=== Work task ===
From the records below, please repeat exactly the line that has "Given: Click the EST", the line that has "Task: Tap the Sunset description text", and every line between them, and nothing else.

Input for this task: Begin

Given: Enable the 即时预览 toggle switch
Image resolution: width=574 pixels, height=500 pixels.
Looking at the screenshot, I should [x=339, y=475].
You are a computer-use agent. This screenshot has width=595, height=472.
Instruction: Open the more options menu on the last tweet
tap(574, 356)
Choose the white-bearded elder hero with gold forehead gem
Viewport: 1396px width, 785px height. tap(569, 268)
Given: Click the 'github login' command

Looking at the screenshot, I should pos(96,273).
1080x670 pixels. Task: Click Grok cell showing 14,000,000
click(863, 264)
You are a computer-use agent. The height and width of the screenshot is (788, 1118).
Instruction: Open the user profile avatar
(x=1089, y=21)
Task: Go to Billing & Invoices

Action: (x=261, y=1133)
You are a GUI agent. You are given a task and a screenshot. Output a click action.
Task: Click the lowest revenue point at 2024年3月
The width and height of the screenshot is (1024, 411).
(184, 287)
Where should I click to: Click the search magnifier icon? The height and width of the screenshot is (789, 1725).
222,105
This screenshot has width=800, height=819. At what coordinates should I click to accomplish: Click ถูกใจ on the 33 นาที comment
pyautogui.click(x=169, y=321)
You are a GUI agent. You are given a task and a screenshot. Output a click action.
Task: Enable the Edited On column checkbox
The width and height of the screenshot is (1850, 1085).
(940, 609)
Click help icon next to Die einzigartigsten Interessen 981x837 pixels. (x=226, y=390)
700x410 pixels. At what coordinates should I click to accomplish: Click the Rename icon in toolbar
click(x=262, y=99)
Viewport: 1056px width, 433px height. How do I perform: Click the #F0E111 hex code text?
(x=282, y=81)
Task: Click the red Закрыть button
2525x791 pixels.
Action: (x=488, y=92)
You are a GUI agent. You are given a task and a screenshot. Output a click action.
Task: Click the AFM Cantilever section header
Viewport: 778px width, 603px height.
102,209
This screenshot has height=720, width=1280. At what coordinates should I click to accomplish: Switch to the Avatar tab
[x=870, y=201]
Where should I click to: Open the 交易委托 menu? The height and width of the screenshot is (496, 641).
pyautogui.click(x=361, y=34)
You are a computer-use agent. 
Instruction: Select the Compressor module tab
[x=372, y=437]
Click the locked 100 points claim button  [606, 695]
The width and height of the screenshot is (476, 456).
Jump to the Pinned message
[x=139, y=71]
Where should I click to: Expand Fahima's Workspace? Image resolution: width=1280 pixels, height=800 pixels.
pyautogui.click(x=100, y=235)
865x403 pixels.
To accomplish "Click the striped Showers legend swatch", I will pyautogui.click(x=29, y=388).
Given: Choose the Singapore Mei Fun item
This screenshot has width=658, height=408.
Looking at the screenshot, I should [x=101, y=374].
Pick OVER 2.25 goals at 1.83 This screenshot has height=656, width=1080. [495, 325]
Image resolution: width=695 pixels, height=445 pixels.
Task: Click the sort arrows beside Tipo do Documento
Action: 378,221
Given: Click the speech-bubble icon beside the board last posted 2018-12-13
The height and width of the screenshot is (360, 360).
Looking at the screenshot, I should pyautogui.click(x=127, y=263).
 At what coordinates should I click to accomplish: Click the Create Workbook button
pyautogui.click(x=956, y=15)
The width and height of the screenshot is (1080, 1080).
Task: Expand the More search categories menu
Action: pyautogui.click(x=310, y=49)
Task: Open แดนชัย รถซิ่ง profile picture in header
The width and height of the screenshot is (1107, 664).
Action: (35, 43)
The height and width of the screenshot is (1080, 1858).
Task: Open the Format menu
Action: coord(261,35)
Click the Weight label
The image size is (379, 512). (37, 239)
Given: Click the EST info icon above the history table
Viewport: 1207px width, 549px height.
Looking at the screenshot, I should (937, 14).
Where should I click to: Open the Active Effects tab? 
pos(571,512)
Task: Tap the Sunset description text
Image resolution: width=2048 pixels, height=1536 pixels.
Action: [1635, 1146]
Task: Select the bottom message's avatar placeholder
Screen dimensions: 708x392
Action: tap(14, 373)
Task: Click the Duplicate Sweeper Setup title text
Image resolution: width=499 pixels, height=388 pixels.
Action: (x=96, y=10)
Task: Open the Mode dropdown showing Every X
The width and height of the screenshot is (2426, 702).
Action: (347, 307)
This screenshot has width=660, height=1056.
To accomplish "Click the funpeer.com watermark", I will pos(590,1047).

Input for this task: End

=== Response box ===
Given: Click the EST info icon above the history table
Viewport: 1207px width, 549px height.
Looking at the screenshot, I should (937, 14).
Where should I click to: Open the Active Effects tab? 
pos(571,512)
Task: Tap the Sunset description text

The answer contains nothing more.